## PROVIDED RECORDS
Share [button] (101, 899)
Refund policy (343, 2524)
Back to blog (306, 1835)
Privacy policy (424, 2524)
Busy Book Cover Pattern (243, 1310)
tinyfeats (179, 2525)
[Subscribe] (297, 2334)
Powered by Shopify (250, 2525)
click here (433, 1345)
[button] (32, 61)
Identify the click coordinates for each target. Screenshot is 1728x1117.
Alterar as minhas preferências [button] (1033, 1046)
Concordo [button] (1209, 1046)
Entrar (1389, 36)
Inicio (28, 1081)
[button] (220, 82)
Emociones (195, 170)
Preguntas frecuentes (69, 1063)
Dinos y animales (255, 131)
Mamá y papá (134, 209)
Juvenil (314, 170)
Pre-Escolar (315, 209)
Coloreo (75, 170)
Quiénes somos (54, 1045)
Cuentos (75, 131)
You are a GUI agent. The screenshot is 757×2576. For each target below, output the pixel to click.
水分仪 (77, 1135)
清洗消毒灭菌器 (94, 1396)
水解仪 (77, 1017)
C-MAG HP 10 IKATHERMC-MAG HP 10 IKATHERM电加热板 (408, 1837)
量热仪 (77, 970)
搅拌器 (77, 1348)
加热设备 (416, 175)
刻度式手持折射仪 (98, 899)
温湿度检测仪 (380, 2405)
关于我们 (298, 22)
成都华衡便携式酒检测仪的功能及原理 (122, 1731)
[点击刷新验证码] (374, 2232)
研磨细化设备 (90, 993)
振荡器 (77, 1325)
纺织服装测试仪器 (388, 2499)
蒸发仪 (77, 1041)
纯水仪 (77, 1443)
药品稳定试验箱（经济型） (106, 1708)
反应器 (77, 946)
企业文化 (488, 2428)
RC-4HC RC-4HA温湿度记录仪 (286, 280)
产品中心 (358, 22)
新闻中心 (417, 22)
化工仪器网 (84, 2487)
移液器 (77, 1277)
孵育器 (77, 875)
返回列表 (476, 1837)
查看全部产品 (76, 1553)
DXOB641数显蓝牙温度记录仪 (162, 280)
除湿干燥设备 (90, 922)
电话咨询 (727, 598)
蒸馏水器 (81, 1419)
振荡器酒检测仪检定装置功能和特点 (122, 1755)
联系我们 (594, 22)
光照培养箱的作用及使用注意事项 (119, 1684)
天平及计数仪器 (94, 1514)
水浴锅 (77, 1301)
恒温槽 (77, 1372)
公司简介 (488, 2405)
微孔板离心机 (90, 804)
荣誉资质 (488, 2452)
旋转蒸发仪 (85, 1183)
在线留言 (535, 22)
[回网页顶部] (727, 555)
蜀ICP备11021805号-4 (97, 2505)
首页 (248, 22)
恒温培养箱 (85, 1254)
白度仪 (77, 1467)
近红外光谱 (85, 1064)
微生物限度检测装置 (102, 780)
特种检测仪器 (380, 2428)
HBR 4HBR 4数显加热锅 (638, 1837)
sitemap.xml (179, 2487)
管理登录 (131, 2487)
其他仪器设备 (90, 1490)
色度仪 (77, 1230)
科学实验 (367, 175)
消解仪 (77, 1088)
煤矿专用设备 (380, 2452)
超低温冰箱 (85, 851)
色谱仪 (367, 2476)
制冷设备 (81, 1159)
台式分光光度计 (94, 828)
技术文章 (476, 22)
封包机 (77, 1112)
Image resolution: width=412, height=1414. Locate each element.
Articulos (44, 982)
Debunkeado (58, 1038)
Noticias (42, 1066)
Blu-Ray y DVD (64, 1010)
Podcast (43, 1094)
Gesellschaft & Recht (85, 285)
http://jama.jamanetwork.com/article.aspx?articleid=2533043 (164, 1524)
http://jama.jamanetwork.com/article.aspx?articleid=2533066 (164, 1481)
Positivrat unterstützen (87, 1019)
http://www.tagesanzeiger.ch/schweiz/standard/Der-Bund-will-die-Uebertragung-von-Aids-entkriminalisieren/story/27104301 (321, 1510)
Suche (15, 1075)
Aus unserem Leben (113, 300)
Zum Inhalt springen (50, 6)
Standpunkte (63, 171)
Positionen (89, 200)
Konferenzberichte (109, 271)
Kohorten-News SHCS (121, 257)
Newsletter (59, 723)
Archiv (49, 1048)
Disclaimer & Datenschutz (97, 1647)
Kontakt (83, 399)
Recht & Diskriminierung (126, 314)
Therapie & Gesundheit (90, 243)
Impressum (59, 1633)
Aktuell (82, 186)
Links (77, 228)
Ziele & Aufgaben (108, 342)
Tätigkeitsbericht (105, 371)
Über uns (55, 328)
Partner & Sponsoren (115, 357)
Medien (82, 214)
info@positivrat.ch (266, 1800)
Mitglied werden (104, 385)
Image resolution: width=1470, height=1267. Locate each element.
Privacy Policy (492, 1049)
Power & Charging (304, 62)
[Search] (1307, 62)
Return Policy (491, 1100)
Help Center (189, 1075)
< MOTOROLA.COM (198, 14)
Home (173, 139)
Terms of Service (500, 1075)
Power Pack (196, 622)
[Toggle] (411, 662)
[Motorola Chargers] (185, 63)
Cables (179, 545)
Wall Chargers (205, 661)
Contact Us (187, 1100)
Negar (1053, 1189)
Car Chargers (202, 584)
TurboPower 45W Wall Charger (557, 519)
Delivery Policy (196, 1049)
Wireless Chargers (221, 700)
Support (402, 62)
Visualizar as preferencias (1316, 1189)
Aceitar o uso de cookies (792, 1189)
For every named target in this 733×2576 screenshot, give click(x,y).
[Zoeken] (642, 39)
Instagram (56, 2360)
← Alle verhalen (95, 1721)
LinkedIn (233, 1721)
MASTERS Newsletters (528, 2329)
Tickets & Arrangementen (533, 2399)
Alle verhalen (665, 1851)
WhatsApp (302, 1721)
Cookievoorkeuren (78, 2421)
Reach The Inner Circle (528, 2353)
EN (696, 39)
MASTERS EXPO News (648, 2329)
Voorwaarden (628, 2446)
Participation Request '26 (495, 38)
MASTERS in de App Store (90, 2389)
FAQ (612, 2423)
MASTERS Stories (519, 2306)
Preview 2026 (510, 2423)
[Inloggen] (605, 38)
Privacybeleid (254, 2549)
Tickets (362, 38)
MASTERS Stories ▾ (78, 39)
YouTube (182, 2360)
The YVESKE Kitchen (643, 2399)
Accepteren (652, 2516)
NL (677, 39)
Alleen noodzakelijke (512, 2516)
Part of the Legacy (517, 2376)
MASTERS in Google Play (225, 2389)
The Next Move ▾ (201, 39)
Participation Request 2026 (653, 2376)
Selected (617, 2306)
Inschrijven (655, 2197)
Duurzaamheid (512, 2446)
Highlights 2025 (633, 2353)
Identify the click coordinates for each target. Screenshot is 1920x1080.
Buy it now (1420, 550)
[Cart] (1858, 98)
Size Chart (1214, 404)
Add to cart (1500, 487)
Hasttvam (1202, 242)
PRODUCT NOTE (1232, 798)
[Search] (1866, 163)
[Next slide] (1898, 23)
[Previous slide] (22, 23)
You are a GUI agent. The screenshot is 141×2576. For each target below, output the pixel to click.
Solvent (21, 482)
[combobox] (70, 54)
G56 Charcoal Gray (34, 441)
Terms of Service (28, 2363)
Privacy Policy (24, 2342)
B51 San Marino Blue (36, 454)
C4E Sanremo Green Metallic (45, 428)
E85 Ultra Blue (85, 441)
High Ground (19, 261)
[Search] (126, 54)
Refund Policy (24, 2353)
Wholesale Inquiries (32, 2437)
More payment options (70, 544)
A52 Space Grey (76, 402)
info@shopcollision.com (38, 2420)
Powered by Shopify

## EXERCISE REQUIREMENTS
The answer must be the full data, repeated word for word.

## ANSWER TO THIS TASK
Share [button] (101, 899)
Refund policy (343, 2524)
Back to blog (306, 1835)
Privacy policy (424, 2524)
Busy Book Cover Pattern (243, 1310)
tinyfeats (179, 2525)
[Subscribe] (297, 2334)
Powered by Shopify (250, 2525)
click here (433, 1345)
[button] (32, 61)
Identify the click coordinates for each target. Screenshot is 1728x1117.
Alterar as minhas preferências [button] (1033, 1046)
Concordo [button] (1209, 1046)
Entrar (1389, 36)
Inicio (28, 1081)
[button] (220, 82)
Emociones (195, 170)
Preguntas frecuentes (69, 1063)
Dinos y animales (255, 131)
Mamá y papá (134, 209)
Juvenil (314, 170)
Pre-Escolar (315, 209)
Coloreo (75, 170)
Quiénes somos (54, 1045)
Cuentos (75, 131)
You are a GUI agent. The screenshot is 757×2576. For each target below, output the pixel to click.
水分仪 (77, 1135)
清洗消毒灭菌器 (94, 1396)
水解仪 (77, 1017)
C-MAG HP 10 IKATHERMC-MAG HP 10 IKATHERM电加热板 (408, 1837)
量热仪 (77, 970)
搅拌器 (77, 1348)
加热设备 (416, 175)
刻度式手持折射仪 (98, 899)
温湿度检测仪 (380, 2405)
关于我们 (298, 22)
成都华衡便携式酒检测仪的功能及原理 (122, 1731)
[点击刷新验证码] (374, 2232)
研磨细化设备 (90, 993)
振荡器 (77, 1325)
纺织服装测试仪器 (388, 2499)
蒸发仪 (77, 1041)
纯水仪 (77, 1443)
药品稳定试验箱（经济型） (106, 1708)
反应器 (77, 946)
企业文化 (488, 2428)
RC-4HC RC-4HA温湿度记录仪 (286, 280)
产品中心 (358, 22)
新闻中心 (417, 22)
化工仪器网 (84, 2487)
移液器 (77, 1277)
孵育器 (77, 875)
返回列表 (476, 1837)
查看全部产品 (76, 1553)
DXOB641数显蓝牙温度记录仪 (162, 280)
除湿干燥设备 (90, 922)
电话咨询 (727, 598)
蒸馏水器 (81, 1419)
振荡器酒检测仪检定装置功能和特点 (122, 1755)
联系我们 (594, 22)
光照培养箱的作用及使用注意事项 (119, 1684)
天平及计数仪器 (94, 1514)
水浴锅 (77, 1301)
恒温槽 (77, 1372)
公司简介 (488, 2405)
微孔板离心机 (90, 804)
荣誉资质 (488, 2452)
旋转蒸发仪 (85, 1183)
在线留言 (535, 22)
[回网页顶部] (727, 555)
蜀ICP备11021805号-4 (97, 2505)
首页 (248, 22)
恒温培养箱 (85, 1254)
白度仪 (77, 1467)
近红外光谱 (85, 1064)
微生物限度检测装置 (102, 780)
特种检测仪器 (380, 2428)
HBR 4HBR 4数显加热锅 (638, 1837)
sitemap.xml (179, 2487)
管理登录 (131, 2487)
其他仪器设备 (90, 1490)
色度仪 (77, 1230)
科学实验 (367, 175)
消解仪 (77, 1088)
煤矿专用设备 (380, 2452)
超低温冰箱 (85, 851)
色谱仪 (367, 2476)
制冷设备 (81, 1159)
台式分光光度计 (94, 828)
技术文章 (476, 22)
封包机 (77, 1112)
Image resolution: width=412, height=1414. Locate each element.
Articulos (44, 982)
Debunkeado (58, 1038)
Noticias (42, 1066)
Blu-Ray y DVD (64, 1010)
Podcast (43, 1094)
Gesellschaft & Recht (85, 285)
http://jama.jamanetwork.com/article.aspx?articleid=2533043 (164, 1524)
http://jama.jamanetwork.com/article.aspx?articleid=2533066 (164, 1481)
Positivrat unterstützen (87, 1019)
http://www.tagesanzeiger.ch/schweiz/standard/Der-Bund-will-die-Uebertragung-von-Aids-entkriminalisieren/story/27104301 (321, 1510)
Suche (15, 1075)
Aus unserem Leben (113, 300)
Zum Inhalt springen (50, 6)
Standpunkte (63, 171)
Positionen (89, 200)
Konferenzberichte (109, 271)
Kohorten-News SHCS (121, 257)
Newsletter (59, 723)
Archiv (49, 1048)
Disclaimer & Datenschutz (97, 1647)
Kontakt (83, 399)
Recht & Diskriminierung (126, 314)
Therapie & Gesundheit (90, 243)
Impressum (59, 1633)
Aktuell (82, 186)
Links (77, 228)
Ziele & Aufgaben (108, 342)
Tätigkeitsbericht (105, 371)
Über uns (55, 328)
Partner & Sponsoren (115, 357)
Medien (82, 214)
info@positivrat.ch (266, 1800)
Mitglied werden (104, 385)
Image resolution: width=1470, height=1267. Locate each element.
Privacy Policy (492, 1049)
Power & Charging (304, 62)
[Search] (1307, 62)
Return Policy (491, 1100)
Help Center (189, 1075)
< MOTOROLA.COM (198, 14)
Home (173, 139)
Terms of Service (500, 1075)
Power Pack (196, 622)
[Toggle] (411, 662)
[Motorola Chargers] (185, 63)
Cables (179, 545)
Wall Chargers (205, 661)
Contact Us (187, 1100)
Negar (1053, 1189)
Car Chargers (202, 584)
TurboPower 45W Wall Charger (557, 519)
Delivery Policy (196, 1049)
Wireless Chargers (221, 700)
Support (402, 62)
Visualizar as preferencias (1316, 1189)
Aceitar o uso de cookies (792, 1189)
For every named target in this 733×2576 screenshot, give click(x,y).
[Zoeken] (642, 39)
Instagram (56, 2360)
← Alle verhalen (95, 1721)
LinkedIn (233, 1721)
MASTERS Newsletters (528, 2329)
Tickets & Arrangementen (533, 2399)
Alle verhalen (665, 1851)
WhatsApp (302, 1721)
Cookievoorkeuren (78, 2421)
Reach The Inner Circle (528, 2353)
EN (696, 39)
MASTERS EXPO News (648, 2329)
Voorwaarden (628, 2446)
Participation Request '26 (495, 38)
MASTERS in de App Store (90, 2389)
FAQ (612, 2423)
MASTERS Stories (519, 2306)
Preview 2026 (510, 2423)
[Inloggen] (605, 38)
Privacybeleid (254, 2549)
Tickets (362, 38)
MASTERS Stories ▾ (78, 39)
YouTube (182, 2360)
The YVESKE Kitchen (643, 2399)
Accepteren (652, 2516)
NL (677, 39)
Alleen noodzakelijke (512, 2516)
Part of the Legacy (517, 2376)
MASTERS in Google Play (225, 2389)
The Next Move ▾ (201, 39)
Participation Request 2026 (653, 2376)
Selected (617, 2306)
Inschrijven (655, 2197)
Duurzaamheid (512, 2446)
Highlights 2025 (633, 2353)
Identify the click coordinates for each target. Screenshot is 1920x1080.
Buy it now (1420, 550)
[Cart] (1858, 98)
Size Chart (1214, 404)
Add to cart (1500, 487)
Hasttvam (1202, 242)
PRODUCT NOTE (1232, 798)
[Search] (1866, 163)
[Next slide] (1898, 23)
[Previous slide] (22, 23)
You are a GUI agent. The screenshot is 141×2576. For each target below, output the pixel to click.
Solvent (21, 482)
[combobox] (70, 54)
G56 Charcoal Gray (34, 441)
Terms of Service (28, 2363)
Privacy Policy (24, 2342)
B51 San Marino Blue (36, 454)
C4E Sanremo Green Metallic (45, 428)
E85 Ultra Blue (85, 441)
High Ground (19, 261)
[Search] (126, 54)
Refund Policy (24, 2353)
Wholesale Inquiries (32, 2437)
More payment options (70, 544)
A52 Space Grey (76, 402)
info@shopcollision.com (38, 2420)
Powered by Shopify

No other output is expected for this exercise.